Text block
-----
The United States is not the only nation struggling with the problem of outspoken priests becoming entangled with the partisan politics of the day. In Nigeria, the Rev. Ejike Mbaka has been leading a Catholic ministry that some critics liken to a U.S.-style evangelical church, complete with church merchandising, prosperity gospel appeals and a willingness to engage directly with national politics.

In recent months, Father Mbaka became personally embroiled in a confrontation with President Muhammadu Buhari over disintegrating security across Nigeria but particularly in northeastern and “Middle Belt” agrarian communities, often Christian, that have been subject to repeated attacks by Islamic militants and Fulani herdsmen. The president is a member of the Fulani ethnic group.

In April, Father Mbaka, who had twice previously campaigned for the election of President Buhari, publicly renounced his support, citing the current state of conflict and insecurity in Nigeria. He called on the president to resign and in the event that he did not, Father Mbaka asked the Nigerian legislature to initiate impeachment proceedings.

Father Mbaka became personally embroiled in a confrontation with President Muhammadu Buhari over disintegrating security across Nigeria but particularly in northeastern and “Middle Belt” agrarian communities.

The confrontation became so heated that the bishop of the Diocese of Enugu, Callistus Onaga, intervened, ordering Father Mbaka to step away temporarily from his ministry.
-----
Parts of the exercise
**A)** Transcribe the passage about Father Mbaka between "In April, Father" and "from his ministry.", inclusive.
**B)** List every person named in the passage about Father Mbaka.
**C)** According to the passage about Father Mbaka, how many times had he campaigned for President Buhari's election before renouncing his support?

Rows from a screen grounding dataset
-----
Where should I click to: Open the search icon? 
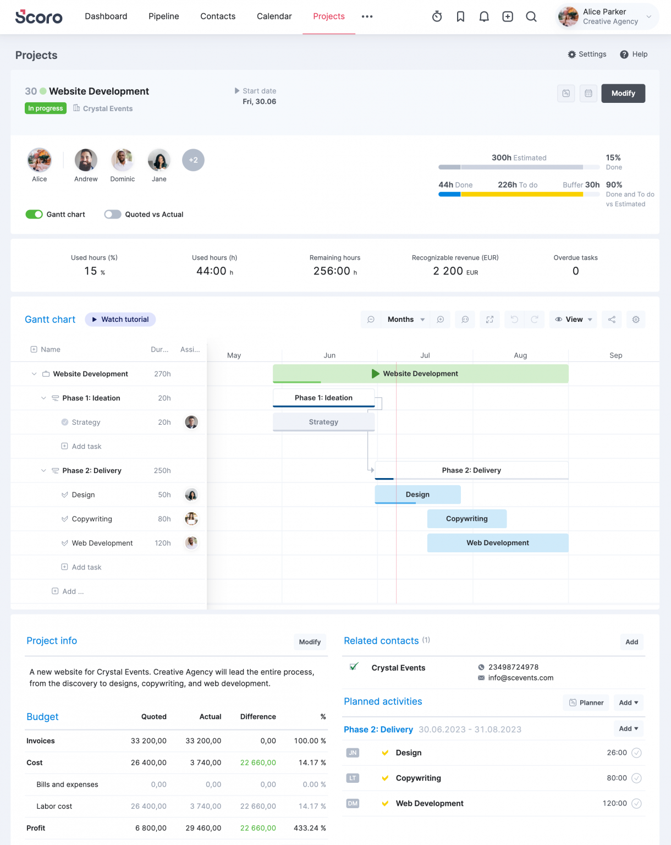point(531,17)
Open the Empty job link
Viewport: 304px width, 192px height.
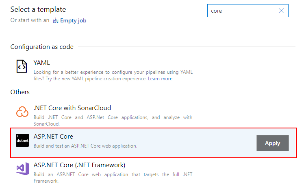point(73,20)
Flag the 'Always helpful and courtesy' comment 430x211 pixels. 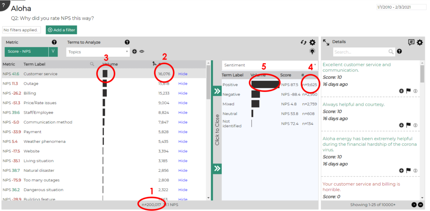click(408, 125)
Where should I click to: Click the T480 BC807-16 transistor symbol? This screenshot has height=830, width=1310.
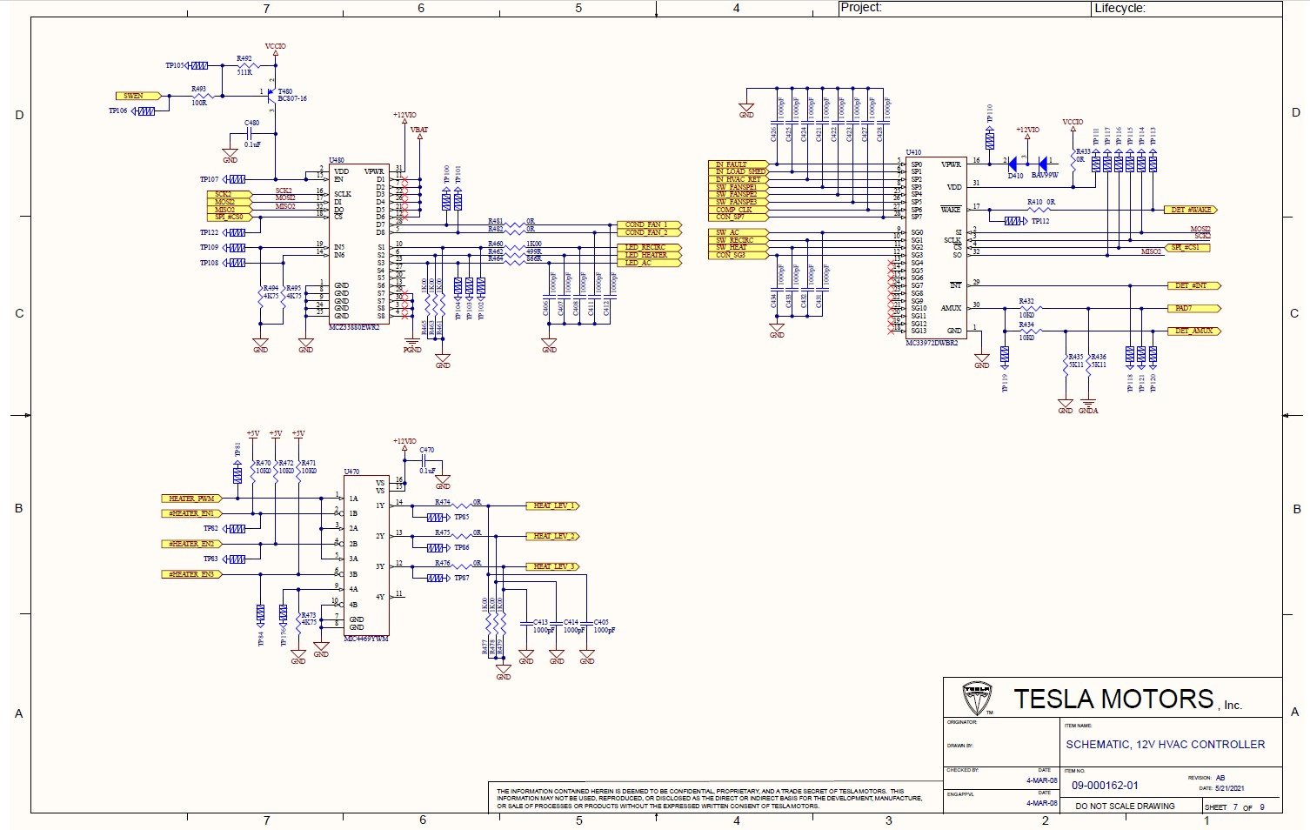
-----
Solutions for each task
**A)**
In April, Father Mbaka, who had twice previously campaigned for the election of President Buhari, publicly renounced his support, citing the current state of conflict and insecurity in Nigeria. He called on the president to resign and in the event that he did not, Father Mbaka asked the Nigerian legislature to initiate impeachment proceedings.

Father Mbaka became personally embroiled in a confrontation with President Muhammadu Buhari over disintegrating security across Nigeria but particularly in northeastern and “Middle Belt” agrarian communities.

The confrontation became so heated that the bishop of the Diocese of Enugu, Callistus Onaga, intervened, ordering Father Mbaka to step away temporarily from his ministry.

**B)**
Ejike Mbaka
Muhammadu Buhari
Callistus Onaga

**C)** Twice.